Learn how community banks can identify early warning signs of financial distress and empower borrowers through loan restructuring and proactive communication.
How to Help Businesses in Distress
May 01, 2026 / By Mindy Charski
Learn how community banks can identify early warning signs of financial distress and empower borrowers through loan restructuring and proactive communication.
During a routine annual financial review of a borrower’s business, Kathryn Perry—SVP, chief lending officer and chief financial officer at $160 million-asset Park State Bank & Trust in Woodland Park, Colorado—noticed something alarming. While the customer had never had a late payment, she says she saw “extreme distress” in the cash flow of his equipment restoration company. He had taken high-interest loans from other lenders to keep his payments current, and she would later learn he was considering bankruptcy.
Her bank was able to help its customer of more than 15 years get back on track through solutions that included extending the loan’s maturity, providing interest relief and arranging a new appraisal on his building, providing equity as a source of cash.
“It was surprising to me that, even at this stage in the relationship, he had not gotten the message: ‘Trust your community bank. We want to see you succeed as much as you want to succeed,’” says Perry.
Relationship banking isn’t just about helping customers in the good times. Community banks that put in the work to help borrowers facing difficulties can both stave off defaults and deepen customer loyalty.

EXCERPTED DATA —
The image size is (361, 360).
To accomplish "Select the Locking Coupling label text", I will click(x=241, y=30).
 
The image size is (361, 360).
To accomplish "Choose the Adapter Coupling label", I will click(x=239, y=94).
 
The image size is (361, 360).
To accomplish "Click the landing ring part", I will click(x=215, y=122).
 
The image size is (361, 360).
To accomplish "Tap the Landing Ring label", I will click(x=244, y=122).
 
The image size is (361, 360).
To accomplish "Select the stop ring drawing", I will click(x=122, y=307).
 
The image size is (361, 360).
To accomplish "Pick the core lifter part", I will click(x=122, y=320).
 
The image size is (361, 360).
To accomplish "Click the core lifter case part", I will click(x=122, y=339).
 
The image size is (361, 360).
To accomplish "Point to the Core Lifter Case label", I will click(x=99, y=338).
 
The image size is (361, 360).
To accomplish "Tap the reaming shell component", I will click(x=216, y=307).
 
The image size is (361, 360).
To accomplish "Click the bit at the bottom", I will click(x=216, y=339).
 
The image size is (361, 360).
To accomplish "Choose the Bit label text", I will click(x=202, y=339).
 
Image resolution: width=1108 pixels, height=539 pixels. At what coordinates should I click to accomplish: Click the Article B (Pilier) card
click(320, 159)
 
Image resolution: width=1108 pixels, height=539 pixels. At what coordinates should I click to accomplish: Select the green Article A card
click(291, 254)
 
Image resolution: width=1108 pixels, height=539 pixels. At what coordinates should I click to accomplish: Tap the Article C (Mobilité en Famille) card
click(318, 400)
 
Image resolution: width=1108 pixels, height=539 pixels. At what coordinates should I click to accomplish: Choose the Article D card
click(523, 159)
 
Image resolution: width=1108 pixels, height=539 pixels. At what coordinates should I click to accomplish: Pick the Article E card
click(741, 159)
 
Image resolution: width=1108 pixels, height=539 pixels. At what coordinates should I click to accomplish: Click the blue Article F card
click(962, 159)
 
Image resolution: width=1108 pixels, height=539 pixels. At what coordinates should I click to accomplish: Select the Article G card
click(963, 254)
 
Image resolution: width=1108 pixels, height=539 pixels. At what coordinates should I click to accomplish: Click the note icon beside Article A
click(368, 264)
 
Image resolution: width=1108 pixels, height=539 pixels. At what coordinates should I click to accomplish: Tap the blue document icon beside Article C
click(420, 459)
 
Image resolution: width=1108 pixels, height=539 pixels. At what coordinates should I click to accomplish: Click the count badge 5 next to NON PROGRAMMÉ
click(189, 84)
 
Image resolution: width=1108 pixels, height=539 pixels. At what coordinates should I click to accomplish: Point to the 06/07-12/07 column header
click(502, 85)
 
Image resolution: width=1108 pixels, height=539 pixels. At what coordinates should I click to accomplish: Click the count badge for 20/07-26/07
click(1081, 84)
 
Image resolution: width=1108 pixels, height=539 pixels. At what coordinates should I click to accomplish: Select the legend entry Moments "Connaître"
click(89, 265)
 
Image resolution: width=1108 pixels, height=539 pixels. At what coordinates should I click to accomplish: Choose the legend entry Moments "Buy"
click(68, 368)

TASKS TO CARRY OUT —
1/ According to the article on helping businesses in distress, what kind of business did the borrower run?
2/ Summarize the article on helping businesses in distress in two sentences.

RESULTS OF THE EXERCISE —
1/ An equipment restoration company.

2/ During a routine annual review, Kathryn Perry of Park State Bank & Trust saw extreme distress in the cash flow of a longtime borrower's equipment restoration company, even though he had never made a late payment. The bank helped him get back on track by extending the loan's maturity, providing interest relief and arranging a new appraisal on his building, and the article says such help can stave off defaults and deepen customer loyalty.